====== MATERIALS PROVIDED
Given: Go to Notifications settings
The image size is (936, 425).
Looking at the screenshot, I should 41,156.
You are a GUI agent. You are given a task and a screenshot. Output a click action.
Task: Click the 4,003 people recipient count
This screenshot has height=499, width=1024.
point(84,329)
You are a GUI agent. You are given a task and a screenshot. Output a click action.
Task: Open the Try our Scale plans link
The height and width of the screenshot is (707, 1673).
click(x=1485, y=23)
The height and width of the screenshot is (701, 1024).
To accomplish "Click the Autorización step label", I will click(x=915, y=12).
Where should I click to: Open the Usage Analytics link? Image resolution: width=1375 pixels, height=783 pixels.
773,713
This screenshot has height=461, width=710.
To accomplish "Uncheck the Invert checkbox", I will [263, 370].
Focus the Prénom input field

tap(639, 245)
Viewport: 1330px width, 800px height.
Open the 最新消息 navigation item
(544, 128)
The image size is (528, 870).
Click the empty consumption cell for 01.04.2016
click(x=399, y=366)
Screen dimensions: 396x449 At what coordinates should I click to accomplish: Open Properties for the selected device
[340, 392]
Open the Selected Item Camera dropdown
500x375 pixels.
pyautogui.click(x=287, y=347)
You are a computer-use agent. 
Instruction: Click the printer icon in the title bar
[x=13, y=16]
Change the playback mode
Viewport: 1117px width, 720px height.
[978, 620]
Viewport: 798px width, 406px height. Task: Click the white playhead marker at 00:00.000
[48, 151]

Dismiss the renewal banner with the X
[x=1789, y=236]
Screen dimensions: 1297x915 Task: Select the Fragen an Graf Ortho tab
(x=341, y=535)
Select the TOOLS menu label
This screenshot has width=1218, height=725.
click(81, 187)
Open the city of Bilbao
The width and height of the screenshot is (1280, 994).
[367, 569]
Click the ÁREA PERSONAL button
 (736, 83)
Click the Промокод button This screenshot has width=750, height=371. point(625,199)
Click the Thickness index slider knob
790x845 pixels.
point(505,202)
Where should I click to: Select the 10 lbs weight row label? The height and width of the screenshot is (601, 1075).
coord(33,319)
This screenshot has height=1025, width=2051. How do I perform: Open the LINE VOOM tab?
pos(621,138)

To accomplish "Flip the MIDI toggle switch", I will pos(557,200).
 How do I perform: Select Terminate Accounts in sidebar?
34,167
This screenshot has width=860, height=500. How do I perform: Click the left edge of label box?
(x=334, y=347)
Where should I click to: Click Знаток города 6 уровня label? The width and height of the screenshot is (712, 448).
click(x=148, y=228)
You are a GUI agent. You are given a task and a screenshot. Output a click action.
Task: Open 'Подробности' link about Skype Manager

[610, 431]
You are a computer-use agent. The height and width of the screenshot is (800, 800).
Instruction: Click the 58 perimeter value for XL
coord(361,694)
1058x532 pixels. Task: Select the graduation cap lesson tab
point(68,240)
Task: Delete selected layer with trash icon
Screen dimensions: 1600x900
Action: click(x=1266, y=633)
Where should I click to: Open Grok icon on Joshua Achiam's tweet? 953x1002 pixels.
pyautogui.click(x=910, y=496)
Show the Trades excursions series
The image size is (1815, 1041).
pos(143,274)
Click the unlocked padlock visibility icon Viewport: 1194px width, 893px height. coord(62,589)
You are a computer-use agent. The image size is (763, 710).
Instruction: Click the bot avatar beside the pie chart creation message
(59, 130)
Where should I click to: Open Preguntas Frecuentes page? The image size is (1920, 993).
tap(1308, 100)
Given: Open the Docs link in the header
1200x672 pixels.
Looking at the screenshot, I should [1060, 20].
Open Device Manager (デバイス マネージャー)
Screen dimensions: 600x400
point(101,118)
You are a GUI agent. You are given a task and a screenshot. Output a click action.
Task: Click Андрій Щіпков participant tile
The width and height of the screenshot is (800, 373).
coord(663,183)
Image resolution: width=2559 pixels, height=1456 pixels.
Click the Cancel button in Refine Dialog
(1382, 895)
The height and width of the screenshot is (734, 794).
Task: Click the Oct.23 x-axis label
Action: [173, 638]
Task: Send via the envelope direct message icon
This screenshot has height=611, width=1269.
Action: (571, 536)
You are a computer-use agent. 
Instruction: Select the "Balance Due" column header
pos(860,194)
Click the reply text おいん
============
PROBLEM DETAILS — What is needed is a verbatim copy of every line in the records above from the one containing "500x375 pixels." down to the one containing "Open the city of Bilbao", both included, and nothing more.

SOLUTION TO THIS EXERCISE —
500x375 pixels.
pyautogui.click(x=287, y=347)
You are a computer-use agent. 
Instruction: Click the printer icon in the title bar
[x=13, y=16]
Change the playback mode
Viewport: 1117px width, 720px height.
[978, 620]
Viewport: 798px width, 406px height. Task: Click the white playhead marker at 00:00.000
[48, 151]

Dismiss the renewal banner with the X
[x=1789, y=236]
Screen dimensions: 1297x915 Task: Select the Fragen an Graf Ortho tab
(x=341, y=535)
Select the TOOLS menu label
This screenshot has width=1218, height=725.
click(81, 187)
Open the city of Bilbao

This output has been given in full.